Dans la cité allemande de Worms, lieu phare du protestantisme, se trouve une imposante statue de Luther ; à ses pieds se tiennent quelques-uns de ceux que la tradition présente comme ses précurseurs : ainsi de Jean Huss, Jérôme Savonarole, Pierre Valdo.
Les connaissances font défaut pour Pierre Valdo, puisque son nom et même son existence sont régulièrement remis en cause. Pourtant les textes concordent : ainsi il est probable qu’un riche marchand vécut à Lyon au XIIe siècle, connu comme Pierre Valdo ; sans doute appelé dans le dialecte du pays Valdes ou Vaudès. Il renonça à tous ses biens et décida de vivre la foi chrétienne comme les apôtres avaient vécu avec Jésus.
Pourquoi et comment ce Pierre Valdo, membre du riche patriciat lyonnais décida-t-il de changer de vie ?
Plusieurs versions existent : selon l’une d’elle, Valdo fut saisi par l’histoire de Saint Alexis chantée par un troubadour. Selon la légende dorée, Alexis, fils d’un riche et noble préfet romain, décida le soir de ses noces d’abandonner sa vie facile, s’enfuit pour vivre parmi les pauvres. Il revint finir sa vie en mendiant devant sa propre maison.
L’autre version est moins spectaculaire mais plus vraisemblable. Valdo s’interrogeait sur son salut éternel. Ecoutant l’Évangile, il aurait été très impressionné par le récit du jeune homme riche à qui Jésus répond : « Si tu veux être parfait, va, vends ce que tu possèdes, donne-le aux pauvres, et tu auras un trésor aux cieux ; puis viens, suis-moi ». Mais le commentaire de Jésus, après le départ du jeune homme riche, aurait encore plus frappé Pierre Valdo, (le marchand lyonnais) : « En vérité je vous le dis, il sera difficile à un riche d’entrer dans le royaume des cieux. Oui, je vous le répète, il est plus facile à un chameau de passer par un trou d’aiguille qu’à un riche d’entrer dans le Royaume des cieux ».
Dès lors, suivant ce conseil évangélique, Valdo changea radicalement de vie ; il entraîna avec lui un groupe de gens qu’il avait convaincus, et commença, une quarantaine d’années avant François d’Assise, l’aventure des « Pauvres de Lyon ». On y retrouve, dès le début, trois caractéristiques : pauvreté volontaire, prédication et insistance sur l’importance de l’évangile (en partie traduit en langue vernaculaire).
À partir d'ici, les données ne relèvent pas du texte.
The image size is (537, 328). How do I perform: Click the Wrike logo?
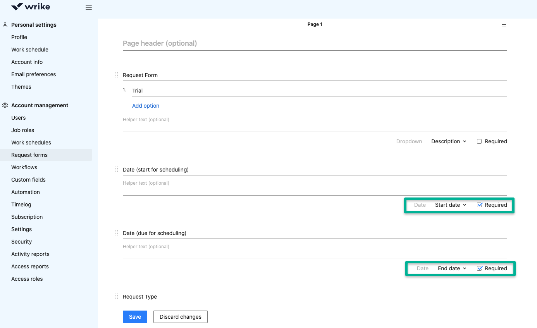[31, 7]
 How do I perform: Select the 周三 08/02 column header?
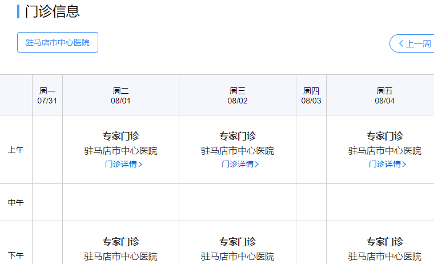[x=238, y=95]
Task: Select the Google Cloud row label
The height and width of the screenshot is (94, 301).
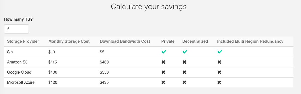Action: click(x=19, y=72)
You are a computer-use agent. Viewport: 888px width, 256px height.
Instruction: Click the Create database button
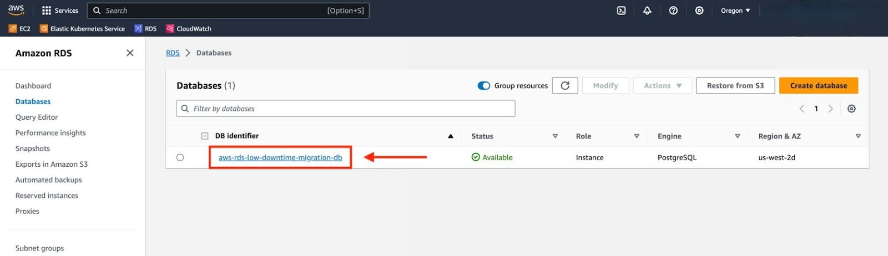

Une attente existait. Aussi, dès les premières années (1170-1175), il eut des disciples, hommes et femmes. Menant une vie de prédication, pauvre et errante, Évangile à la main, ces disciples invitaient la population à faire pénitence.
Ils n’étaient pas les premiers, ni les seuls en ce temps-là à prêcher ainsi. En ce XIIe siècle, des groupes de prédicateurs (Pétrobussiens, Arnaldistes ou Humiliés) s’étaient multipliés, avec le consentement plus ou moins avoué de l’Église, appelant à la pauvreté évangélique sur les routes d’Europe.
L’Église hésitait à regarder de près les doctrines colportées et à vérifier leur orthodoxie. En effet, un péril bien plus grave s’amplifiait dans le Midi de la France : l’hérésie cathare. C’est à cause de ce danger cathare que l’Église temporisa avec Valdo et son groupe de prédicants.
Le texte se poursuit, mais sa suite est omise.